Will the real Bilbo Baggins please stand up? Not a trick question but a pressing legal one after a defunct 1970s rock band named after the JRR Tolkien fantasy fiction character attempted to reform.

The row pitted the mighty American film company behind the Lord of the Rings and Hobbit movies against a little-known Scottish band whose main claim to fame was that they once sang backing vocals for the Bay City Rollers.

It follows similar recent legal disputes between the Saul Zaentz Company (SZC), which holds the rights to Tolkien’s novels and their characters, and two obscure UK establishments: Birmingham’s Hungry Hobbit café and The Hobbit pub in Southampton.

The musicians’ dreams of a reunion have ended in disaster at the Intellectual Property Office after a judge decided to shut down an appeal. Bilbo Baggins’ former manager Henry Spurway was told that calling their revived act “Henry Spurway’s Bilbo Baggins” did not differentiate it clearly enough from the famous hobbit Bilbo.
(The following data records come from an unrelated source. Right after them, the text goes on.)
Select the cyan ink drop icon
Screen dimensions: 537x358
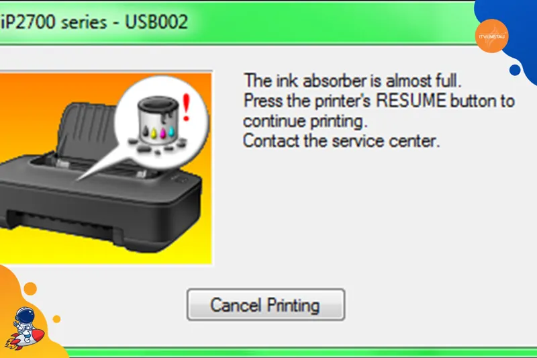[x=171, y=131]
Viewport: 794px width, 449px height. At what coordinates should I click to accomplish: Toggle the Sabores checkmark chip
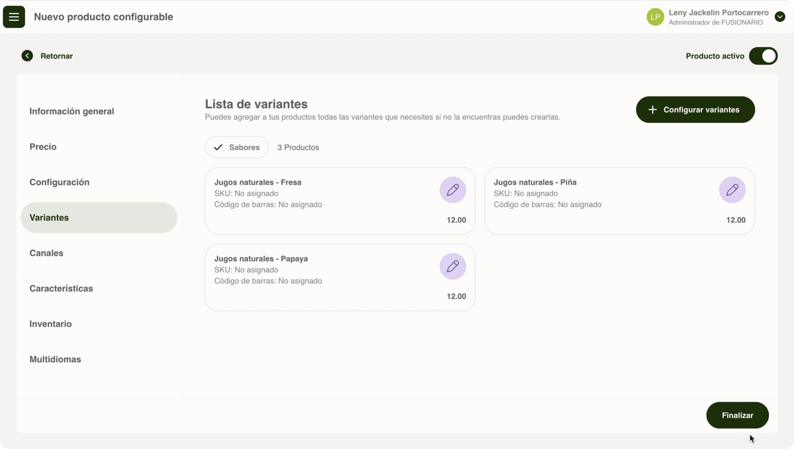pyautogui.click(x=237, y=147)
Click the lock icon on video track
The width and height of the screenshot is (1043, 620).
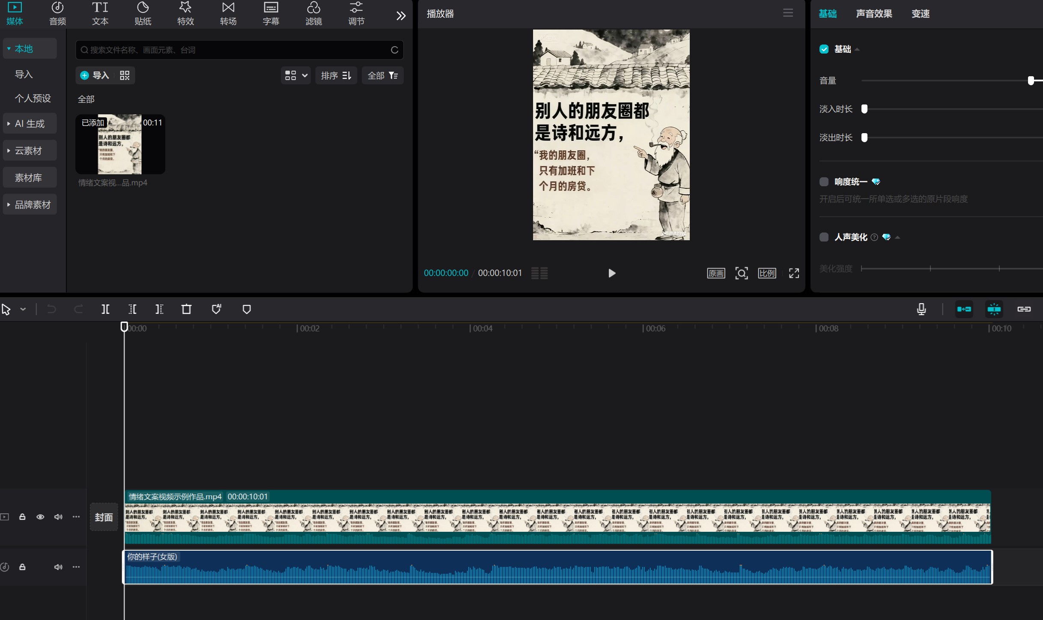(22, 517)

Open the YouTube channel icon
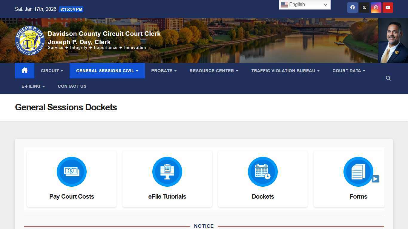click(x=388, y=7)
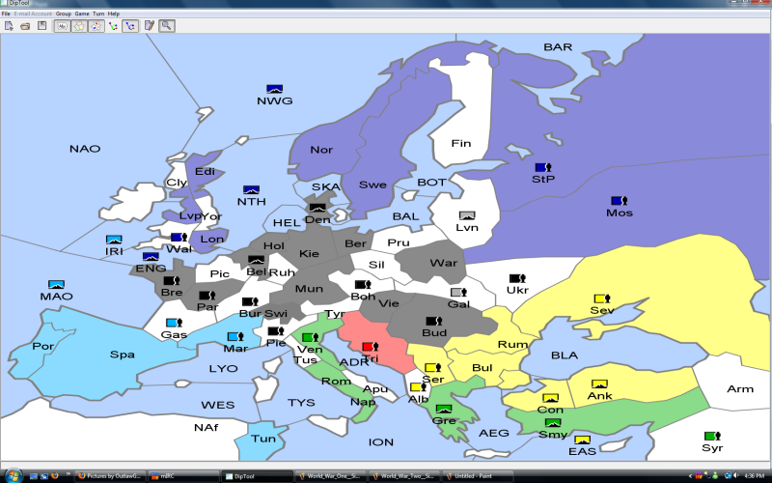Screen dimensions: 772x483
Task: Click the New game toolbar icon
Action: point(7,25)
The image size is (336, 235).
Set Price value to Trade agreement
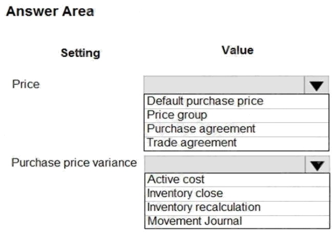(192, 143)
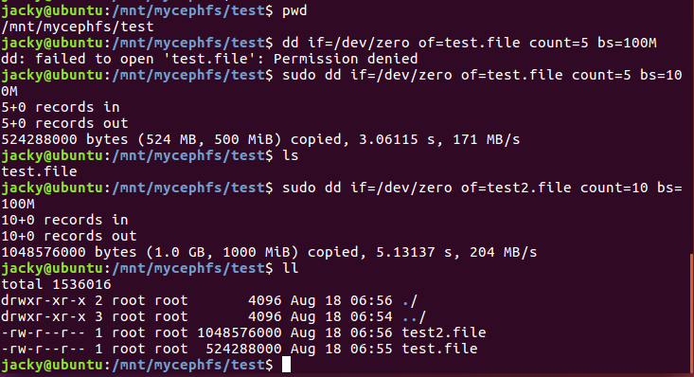Click '10+0 records in' output line
The height and width of the screenshot is (377, 694).
[x=64, y=220]
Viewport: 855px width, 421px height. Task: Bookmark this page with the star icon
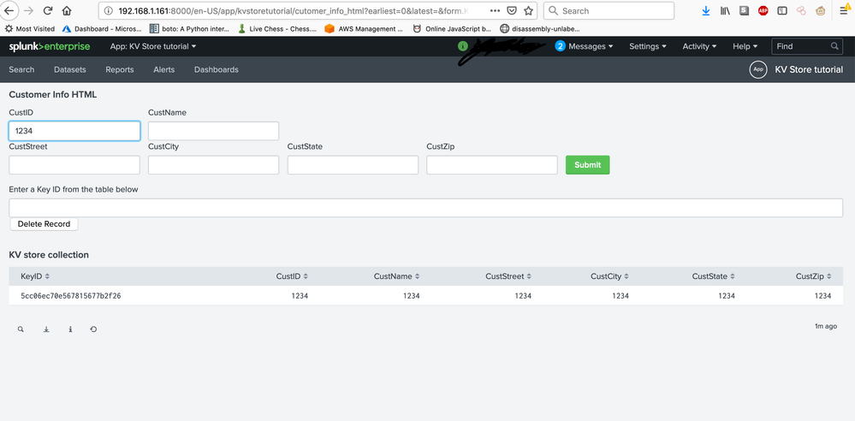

The band, which once made it to No 42 in the charts, in 1976

Mr Spurway’s attempt to register the band’s name fell flat when SZC filed an objection which was later upheld. Adjudicators reviewing the case had to decide whether punters would connect the band’s name with the hobbit character played by Martin Freeman in the recent film. The adjudicator, Geoffrey Hobbs QC, said there was no reason to send the case to a fresh hearing in the Scottish courts.

The ruling brings the band’s history to an ignominious end. They toured in the 1970s, stirring minor interest with lost songs “Saturday Night” and “She’s Gonna Win”, which peaked at 42 in the charts.

“Everyone thought Bilbo Baggins were going to be the next thing,” said lead singer Colin Chisholm, after he resurfaced as a contestant on a recent series of the BBC show The Voice. “It just didn’t happen, even though we had a huge live following.”

Tolkien sold the rights to his characters to United Artists in 1969 for £100,000; seven years later they were sold on to SZC, which has shown itself quick to bring cases where it feels its material has been infringed. Last year, however, it failed to stop the London-based marketing firm Ocean Outdoors from offering advertising space on two towers on either side of a motorway despite SZC’s claim that this was similar to the title of one of the volumes of the Lord of the Rings trilogy.